Exercise goal:
Gather every line of the records that contains the word "width". Case counts, so only lines matching that capitalization qualify.

Material supplied:
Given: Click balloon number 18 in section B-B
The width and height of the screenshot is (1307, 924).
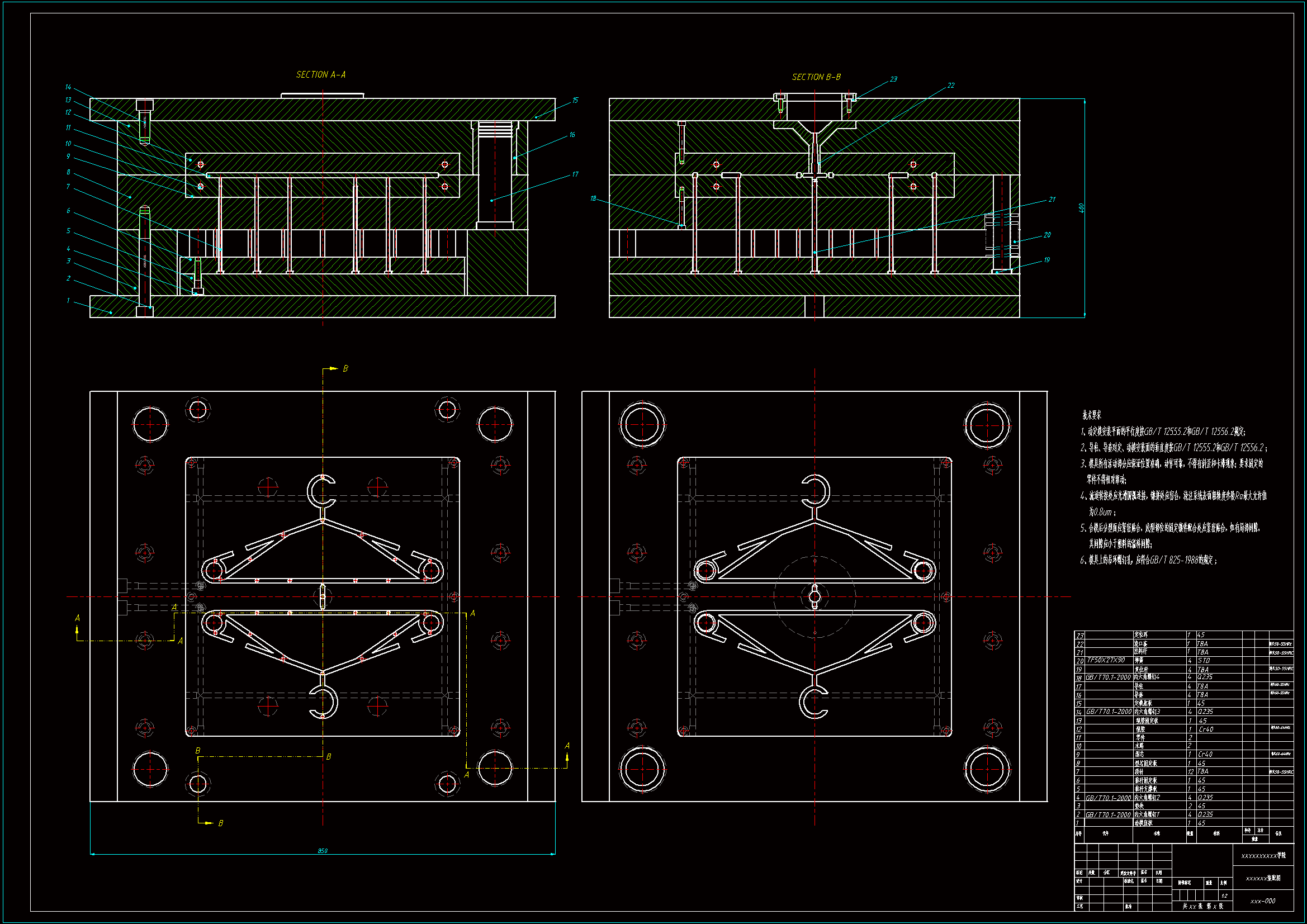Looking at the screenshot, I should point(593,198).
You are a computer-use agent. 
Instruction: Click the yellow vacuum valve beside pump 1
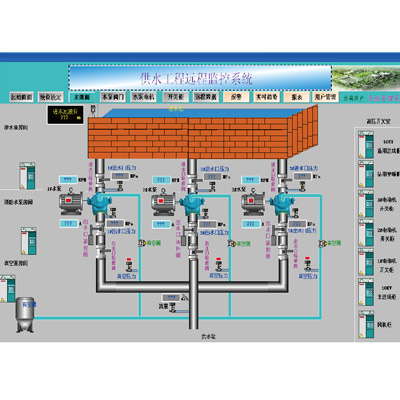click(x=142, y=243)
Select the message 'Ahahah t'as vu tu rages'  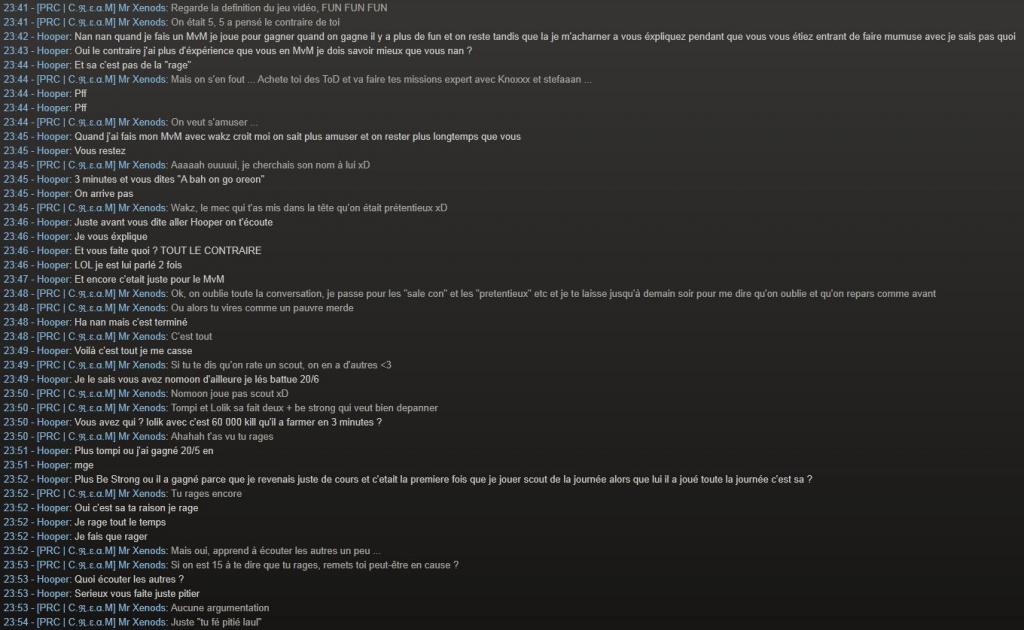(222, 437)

* * *

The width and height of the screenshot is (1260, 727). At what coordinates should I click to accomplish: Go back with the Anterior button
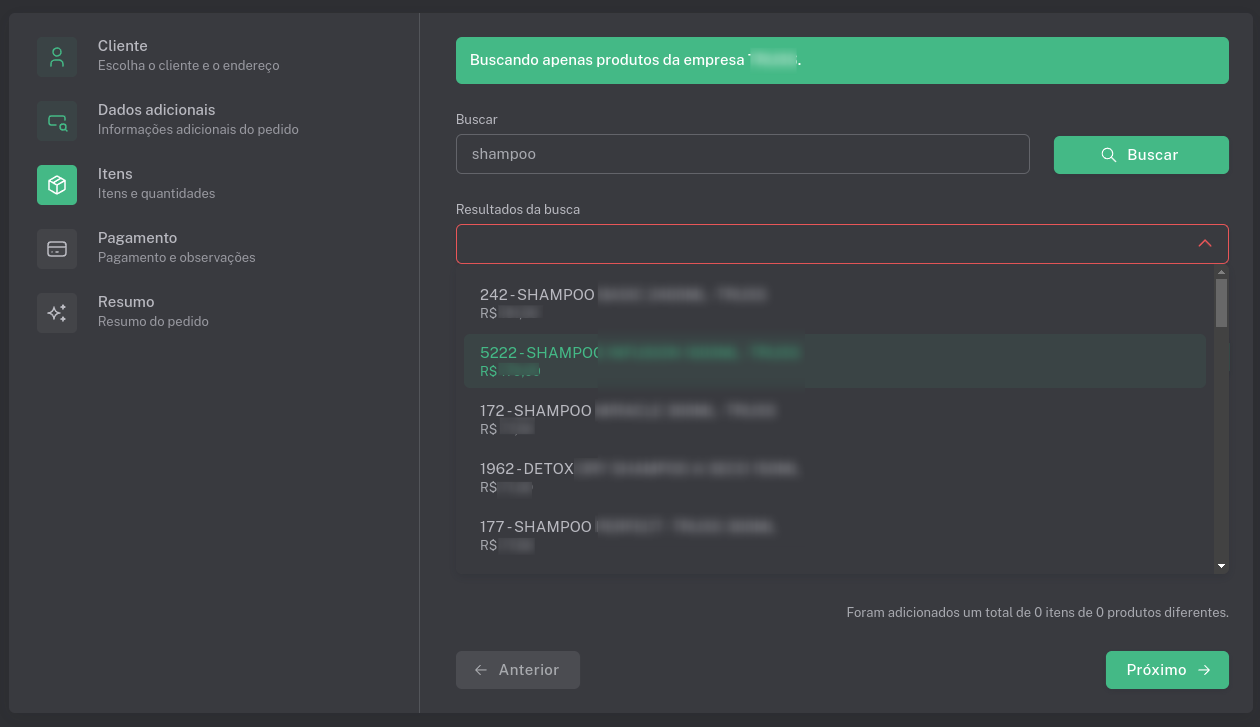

Expected answer:
The width and height of the screenshot is (1307, 924).
The width and height of the screenshot is (1260, 727). At what coordinates should I click to accomplish: Go back with the Anterior button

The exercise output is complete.